The key tasks of humans will then be to enforce “scalable control” over the machines, so the machines will serve society’s goals, rather than their own. A machine could even confuse us about our priorities, he said.

“It might be possible for it to give us verbal hyperstimuli, and persuade us even if its argument isn’t sound,” Bostrom said.

Meanwhile, a group of security researchers (read “legal hackers”) were having fun showing conference-goers what mischief they could make by exploiting the known security weaknesses of fairly dumb connected devices already on the market, like talking dolls, door locks, and innocent-looking electric tea kettles.

During a session called “When Good Devices Go Bad,” Balint Seeber, director of vulnerability research at Atlanta, GA-based Bastille Networks, demonstrated that he could defeat an electric door lock and open the door without raising an alert from a wireless alarm system.

Seeber showed how hackers could turn toys into eavesdropping tools, due to electronic components hidden inside playthings like the iSpy Tank (a remote-controlled toy equipped with a camera and Wi-Fi connection) and the “My Friend Cayla” doll (cute pink skirt and sneakers, Bluetooth headset and microphone.) Hackers could also target the wireless tea kettle and force it to scan your data, Seeber said.

“They can log into your home network and do whatever they want,” Seeber said.

In a live experiment during the conference, one prankster was able to create a free admission badge to the costly RSA conference by tinkering with the simple anti-theft tag embedded in a hotel towel, Seeber said.

Lawyers are already thinking about the headaches this kind of thing can create for tech companies.

At a session called “Flaming Toasters to Crashing Cars—The Internet of Things and Mass Liability,” a panel of experts was trying to parse out a precise definition of IoT that would be workable in legal disputes over damage caused by devices.

“IoT, it’s a dumb phrase,” Drinker Biddle & Reath partner Jay Brudz said. “Everything is a thing. So you don’t need the word “Thing,” the attorney reasoned.

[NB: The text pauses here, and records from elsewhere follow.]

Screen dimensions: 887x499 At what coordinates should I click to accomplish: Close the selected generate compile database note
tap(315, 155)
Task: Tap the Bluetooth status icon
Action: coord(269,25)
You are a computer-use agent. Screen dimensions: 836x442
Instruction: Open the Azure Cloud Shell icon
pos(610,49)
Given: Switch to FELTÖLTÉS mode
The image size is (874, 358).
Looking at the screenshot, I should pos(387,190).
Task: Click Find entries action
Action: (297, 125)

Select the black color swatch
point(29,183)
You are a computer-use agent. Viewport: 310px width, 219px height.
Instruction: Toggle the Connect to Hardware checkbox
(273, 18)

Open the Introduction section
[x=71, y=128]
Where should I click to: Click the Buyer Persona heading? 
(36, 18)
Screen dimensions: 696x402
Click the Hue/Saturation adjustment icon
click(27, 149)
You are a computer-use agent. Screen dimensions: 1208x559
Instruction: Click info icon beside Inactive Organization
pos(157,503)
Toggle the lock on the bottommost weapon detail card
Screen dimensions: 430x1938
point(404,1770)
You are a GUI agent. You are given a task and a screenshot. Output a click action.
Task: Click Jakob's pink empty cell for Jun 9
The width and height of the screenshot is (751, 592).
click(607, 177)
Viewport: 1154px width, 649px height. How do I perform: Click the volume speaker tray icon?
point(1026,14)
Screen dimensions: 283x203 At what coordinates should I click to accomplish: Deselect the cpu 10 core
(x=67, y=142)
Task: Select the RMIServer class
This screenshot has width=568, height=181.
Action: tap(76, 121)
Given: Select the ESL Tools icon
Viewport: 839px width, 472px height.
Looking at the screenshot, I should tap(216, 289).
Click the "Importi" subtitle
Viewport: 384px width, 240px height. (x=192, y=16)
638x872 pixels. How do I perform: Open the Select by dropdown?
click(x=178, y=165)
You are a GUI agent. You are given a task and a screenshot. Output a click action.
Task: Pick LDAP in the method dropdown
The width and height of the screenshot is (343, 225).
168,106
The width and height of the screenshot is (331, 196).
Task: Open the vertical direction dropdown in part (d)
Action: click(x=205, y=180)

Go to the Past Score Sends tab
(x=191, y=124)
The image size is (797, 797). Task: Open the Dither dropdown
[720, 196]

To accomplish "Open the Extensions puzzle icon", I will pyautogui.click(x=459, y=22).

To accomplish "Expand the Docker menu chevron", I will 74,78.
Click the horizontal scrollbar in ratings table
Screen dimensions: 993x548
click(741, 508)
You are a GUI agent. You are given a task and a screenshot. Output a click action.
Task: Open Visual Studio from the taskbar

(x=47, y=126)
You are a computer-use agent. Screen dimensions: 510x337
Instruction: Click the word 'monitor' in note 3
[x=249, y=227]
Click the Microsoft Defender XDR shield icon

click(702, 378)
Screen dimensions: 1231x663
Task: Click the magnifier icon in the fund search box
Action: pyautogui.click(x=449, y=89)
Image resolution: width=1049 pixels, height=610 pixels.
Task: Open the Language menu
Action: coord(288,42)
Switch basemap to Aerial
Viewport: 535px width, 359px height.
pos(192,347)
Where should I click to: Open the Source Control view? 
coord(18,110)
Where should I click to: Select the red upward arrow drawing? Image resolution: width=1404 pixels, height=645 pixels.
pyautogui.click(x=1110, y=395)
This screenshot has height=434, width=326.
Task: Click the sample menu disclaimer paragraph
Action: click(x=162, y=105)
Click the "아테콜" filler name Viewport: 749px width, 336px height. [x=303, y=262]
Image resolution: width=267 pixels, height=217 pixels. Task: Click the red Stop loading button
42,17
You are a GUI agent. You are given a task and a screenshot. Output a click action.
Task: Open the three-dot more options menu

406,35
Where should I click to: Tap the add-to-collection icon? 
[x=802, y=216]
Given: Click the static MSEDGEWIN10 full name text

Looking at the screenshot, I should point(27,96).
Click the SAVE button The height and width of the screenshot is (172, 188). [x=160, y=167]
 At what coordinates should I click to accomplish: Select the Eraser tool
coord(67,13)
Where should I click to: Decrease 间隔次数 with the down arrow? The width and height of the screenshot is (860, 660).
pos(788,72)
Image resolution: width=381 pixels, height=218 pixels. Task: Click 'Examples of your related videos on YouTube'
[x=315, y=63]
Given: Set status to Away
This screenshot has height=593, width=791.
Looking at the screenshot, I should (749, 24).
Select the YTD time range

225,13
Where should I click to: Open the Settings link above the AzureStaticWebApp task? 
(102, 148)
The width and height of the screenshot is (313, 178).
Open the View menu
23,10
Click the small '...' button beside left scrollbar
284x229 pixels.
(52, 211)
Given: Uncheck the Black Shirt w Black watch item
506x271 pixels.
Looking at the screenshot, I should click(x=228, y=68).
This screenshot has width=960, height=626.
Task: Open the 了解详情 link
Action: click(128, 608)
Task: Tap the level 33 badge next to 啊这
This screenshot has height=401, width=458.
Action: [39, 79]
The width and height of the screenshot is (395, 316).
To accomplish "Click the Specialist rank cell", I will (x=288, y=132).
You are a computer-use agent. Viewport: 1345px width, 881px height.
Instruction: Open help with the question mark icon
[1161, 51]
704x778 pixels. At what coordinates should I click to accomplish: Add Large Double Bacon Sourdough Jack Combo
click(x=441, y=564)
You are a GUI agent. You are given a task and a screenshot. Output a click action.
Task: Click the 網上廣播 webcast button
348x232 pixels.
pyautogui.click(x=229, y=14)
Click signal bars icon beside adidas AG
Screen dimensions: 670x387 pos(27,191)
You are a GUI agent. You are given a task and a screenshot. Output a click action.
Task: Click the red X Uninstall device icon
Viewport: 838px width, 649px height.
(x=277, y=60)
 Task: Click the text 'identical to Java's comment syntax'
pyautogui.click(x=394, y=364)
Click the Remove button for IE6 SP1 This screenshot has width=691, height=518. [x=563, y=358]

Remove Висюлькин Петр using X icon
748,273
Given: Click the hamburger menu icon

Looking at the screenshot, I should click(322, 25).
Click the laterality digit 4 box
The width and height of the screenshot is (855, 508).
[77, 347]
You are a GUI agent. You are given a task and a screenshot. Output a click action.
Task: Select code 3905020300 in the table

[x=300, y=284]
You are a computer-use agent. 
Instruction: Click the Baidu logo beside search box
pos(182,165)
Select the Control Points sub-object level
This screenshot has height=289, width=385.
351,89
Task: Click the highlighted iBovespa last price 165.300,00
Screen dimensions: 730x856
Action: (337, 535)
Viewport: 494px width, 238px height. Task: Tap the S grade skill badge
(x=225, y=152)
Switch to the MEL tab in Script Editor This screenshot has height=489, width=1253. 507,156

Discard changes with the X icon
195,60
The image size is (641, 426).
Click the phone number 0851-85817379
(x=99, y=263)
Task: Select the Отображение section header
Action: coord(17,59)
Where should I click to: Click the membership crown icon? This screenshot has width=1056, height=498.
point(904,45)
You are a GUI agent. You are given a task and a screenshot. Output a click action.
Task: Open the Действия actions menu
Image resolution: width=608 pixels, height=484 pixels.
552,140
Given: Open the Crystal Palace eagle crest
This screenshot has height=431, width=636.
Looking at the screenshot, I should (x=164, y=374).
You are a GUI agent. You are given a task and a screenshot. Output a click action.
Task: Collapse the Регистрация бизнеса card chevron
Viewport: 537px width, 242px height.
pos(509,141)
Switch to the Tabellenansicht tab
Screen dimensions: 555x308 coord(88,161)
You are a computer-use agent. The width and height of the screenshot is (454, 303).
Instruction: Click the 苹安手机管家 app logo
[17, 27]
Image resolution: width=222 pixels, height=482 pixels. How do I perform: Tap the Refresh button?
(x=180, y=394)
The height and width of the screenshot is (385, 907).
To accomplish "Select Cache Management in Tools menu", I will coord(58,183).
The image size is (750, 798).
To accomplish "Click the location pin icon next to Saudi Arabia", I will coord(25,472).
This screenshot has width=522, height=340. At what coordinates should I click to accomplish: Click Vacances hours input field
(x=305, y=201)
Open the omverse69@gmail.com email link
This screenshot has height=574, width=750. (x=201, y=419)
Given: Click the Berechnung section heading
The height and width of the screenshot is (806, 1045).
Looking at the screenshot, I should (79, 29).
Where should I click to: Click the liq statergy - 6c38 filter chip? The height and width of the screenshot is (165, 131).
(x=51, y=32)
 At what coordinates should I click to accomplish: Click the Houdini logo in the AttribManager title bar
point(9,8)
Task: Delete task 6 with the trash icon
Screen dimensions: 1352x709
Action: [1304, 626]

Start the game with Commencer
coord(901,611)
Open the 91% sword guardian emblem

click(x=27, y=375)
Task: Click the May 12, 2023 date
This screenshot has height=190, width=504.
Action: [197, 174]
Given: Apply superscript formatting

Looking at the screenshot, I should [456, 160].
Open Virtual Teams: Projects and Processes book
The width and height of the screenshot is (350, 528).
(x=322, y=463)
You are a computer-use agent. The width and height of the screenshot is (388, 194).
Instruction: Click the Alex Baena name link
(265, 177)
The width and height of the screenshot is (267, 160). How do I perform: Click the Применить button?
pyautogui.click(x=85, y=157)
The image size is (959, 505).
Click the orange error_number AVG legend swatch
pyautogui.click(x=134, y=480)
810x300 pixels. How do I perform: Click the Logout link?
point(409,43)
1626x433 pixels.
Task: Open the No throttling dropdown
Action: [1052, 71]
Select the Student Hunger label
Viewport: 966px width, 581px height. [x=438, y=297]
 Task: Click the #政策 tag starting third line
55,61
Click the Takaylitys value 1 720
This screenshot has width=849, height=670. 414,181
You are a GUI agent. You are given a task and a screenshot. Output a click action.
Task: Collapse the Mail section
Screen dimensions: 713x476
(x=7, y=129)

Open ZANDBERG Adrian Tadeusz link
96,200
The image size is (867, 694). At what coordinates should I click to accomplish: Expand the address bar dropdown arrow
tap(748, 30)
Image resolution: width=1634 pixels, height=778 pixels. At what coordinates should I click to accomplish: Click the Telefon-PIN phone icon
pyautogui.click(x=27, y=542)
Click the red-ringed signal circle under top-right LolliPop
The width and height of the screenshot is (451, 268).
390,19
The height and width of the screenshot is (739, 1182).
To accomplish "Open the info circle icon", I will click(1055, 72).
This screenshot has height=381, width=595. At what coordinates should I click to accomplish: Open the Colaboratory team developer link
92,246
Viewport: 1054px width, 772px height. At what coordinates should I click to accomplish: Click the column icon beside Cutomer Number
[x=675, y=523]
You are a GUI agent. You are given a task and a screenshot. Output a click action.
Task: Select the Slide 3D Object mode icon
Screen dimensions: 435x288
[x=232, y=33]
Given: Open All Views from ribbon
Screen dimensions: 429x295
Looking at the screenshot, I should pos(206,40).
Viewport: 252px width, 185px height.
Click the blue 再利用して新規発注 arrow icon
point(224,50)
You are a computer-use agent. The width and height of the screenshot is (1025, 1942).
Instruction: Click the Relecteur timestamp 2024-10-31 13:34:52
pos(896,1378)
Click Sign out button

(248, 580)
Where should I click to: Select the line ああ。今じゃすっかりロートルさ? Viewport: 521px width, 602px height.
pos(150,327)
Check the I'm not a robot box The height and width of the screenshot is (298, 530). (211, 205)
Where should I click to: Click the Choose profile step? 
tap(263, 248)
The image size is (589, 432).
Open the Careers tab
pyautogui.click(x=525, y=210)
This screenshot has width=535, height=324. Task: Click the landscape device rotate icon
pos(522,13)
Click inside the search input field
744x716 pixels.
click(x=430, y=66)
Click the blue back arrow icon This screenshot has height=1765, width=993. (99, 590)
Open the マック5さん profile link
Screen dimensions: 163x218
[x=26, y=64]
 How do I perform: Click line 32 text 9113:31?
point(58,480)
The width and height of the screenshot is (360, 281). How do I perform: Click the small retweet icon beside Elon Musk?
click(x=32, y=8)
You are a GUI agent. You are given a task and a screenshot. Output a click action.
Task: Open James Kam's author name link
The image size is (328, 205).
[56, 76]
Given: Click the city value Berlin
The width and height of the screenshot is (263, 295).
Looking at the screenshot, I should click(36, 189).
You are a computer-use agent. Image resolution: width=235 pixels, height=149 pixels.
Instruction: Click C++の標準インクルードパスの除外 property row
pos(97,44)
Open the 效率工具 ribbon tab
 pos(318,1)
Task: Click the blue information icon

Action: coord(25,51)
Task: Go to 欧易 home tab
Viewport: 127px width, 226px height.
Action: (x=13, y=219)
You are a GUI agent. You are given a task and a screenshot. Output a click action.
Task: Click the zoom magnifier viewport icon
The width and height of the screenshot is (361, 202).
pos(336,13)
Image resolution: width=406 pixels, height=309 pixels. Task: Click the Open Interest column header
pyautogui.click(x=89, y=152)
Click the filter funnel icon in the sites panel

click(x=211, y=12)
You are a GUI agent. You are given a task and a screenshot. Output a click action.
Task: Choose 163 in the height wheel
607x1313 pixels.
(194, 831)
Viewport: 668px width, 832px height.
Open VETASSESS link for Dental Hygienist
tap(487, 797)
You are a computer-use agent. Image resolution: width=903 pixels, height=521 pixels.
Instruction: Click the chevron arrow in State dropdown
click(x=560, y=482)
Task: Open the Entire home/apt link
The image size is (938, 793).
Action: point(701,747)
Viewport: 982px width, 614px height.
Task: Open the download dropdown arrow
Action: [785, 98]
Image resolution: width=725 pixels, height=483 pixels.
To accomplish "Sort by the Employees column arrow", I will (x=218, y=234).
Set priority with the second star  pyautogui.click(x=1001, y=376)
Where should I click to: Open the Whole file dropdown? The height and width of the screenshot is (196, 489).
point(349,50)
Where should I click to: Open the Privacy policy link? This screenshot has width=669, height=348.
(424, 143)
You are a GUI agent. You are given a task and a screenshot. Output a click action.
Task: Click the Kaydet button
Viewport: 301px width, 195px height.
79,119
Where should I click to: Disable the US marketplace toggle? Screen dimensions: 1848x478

“Without ‘Thing,’ you don’t need ‘of,’ ” Brudz said. “It’s just the freakin’ Internet.”

Author: Bernadette Tansey

Bernadette Tansey is a former editor of Xconomy San Francisco. She has covered information technology, biotechnology, business, law, environment, and government as a Bay area journalist. She has written about edtech, mobile apps, social media startups, and life sciences companies for Xconomy, and tracked the adoption of Web tools by small businesses for CNBC. She was a biotechnology reporter for the business section of the San Francisco Chronicle, where she also wrote about software developers and early commercial companies in nanotechnology and synthetic biology.